> **Page extract**:

--- START ---

Children frequently exposed to household insecticides used on plants, lawns and in head lice shampoos appear to run double the risk of developing childhood leukaemia, research suggests.
A study by French doctors, published in the journal Occupational and Environmental Medicine, supports concerns raised in recent years about the use of toxic insecticides around the home and garden — including plant sprays, medication shampoos and mosquito repellents — and a possible correlation with increased rates of acute leukaemia in children.
The latest study by Inserm, France’s national institute for medical research, was based on 280 children who had acute leukaemia, newly diagnosed and 288 children matched for sex and age but disease free.
Detailed interviews were carried out with each mother. These included questions about the employment history of both parents, the use of insecticides in the home and garden and the use of insecticidal shampoos against head lice.
It showed that the risk of developing acute leukaemia was almost twice as likely in children whose mothers said that they had used insecticides in the home while pregnant and long after the birth.
Exposure to garden insecticides and fungicides as a child was associated with a more than doubling of disease occurrence. The use of insecticidal shampoos for head lice was associated with almost twice the risk.

--- END ---

> **Input data**:

--- START ---

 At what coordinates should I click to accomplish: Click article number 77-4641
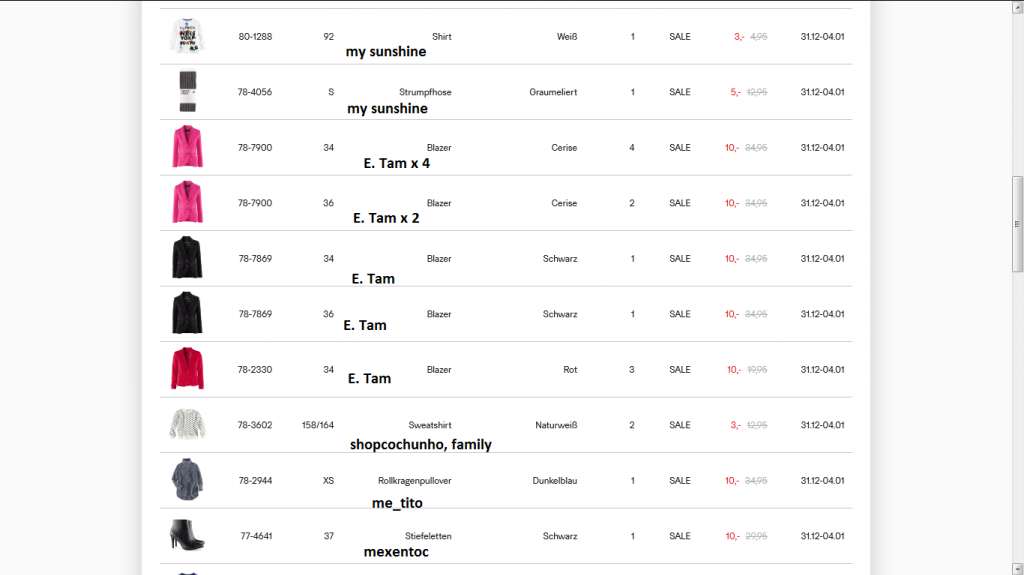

--- END ---

> **Work order 1**: Pull out the passage of the insecticide and leukemia article that runs from "A study by French" up to and including "against head lice.", copying it word for word.
> **Work order 2**: Pick up the article on household insecticides and childhood leukemia where it ends, and keep writing it.

> **Written response 1**:
A study by French doctors, published in the journal Occupational and Environmental Medicine, supports concerns raised in recent years about the use of toxic insecticides around the home and garden — including plant sprays, medication shampoos and mosquito repellents — and a possible correlation with increased rates of acute leukaemia in children.
The latest study by Inserm, France’s national institute for medical research, was based on 280 children who had acute leukaemia, newly diagnosed and 288 children matched for sex and age but disease free.
Detailed interviews were carried out with each mother. These included questions about the employment history of both parents, the use of insecticides in the home and garden and the use of insecticidal shampoos against head lice.

> **Written response 2**:
Describing the links as “significant”, the authors said that preventive action should be considered to ensure that the health risks to children were as small as possible. A group of pesticides known as carbamates, which are present in plant treatments, lice shampoos and insect sprays, are most commonly linked to cases of leukaemia.
Florence Menegaux, the lead researcher based at the Paris headquarters, and her fellow authors said that no one agent could be singled out and a causal relation between insecticides and the development of acute childhood leukaemia “remains questionable”. But they said that the patterns revealed suggested that the results should be acted on and “preventative action” considered.
Leukaemia is the term used to describe a number of cancers of the blood cells. In children about 85 per cent of these are acute lymphoblastic leukaemia, and acute myeloid leukaemia accounts for most of the rest.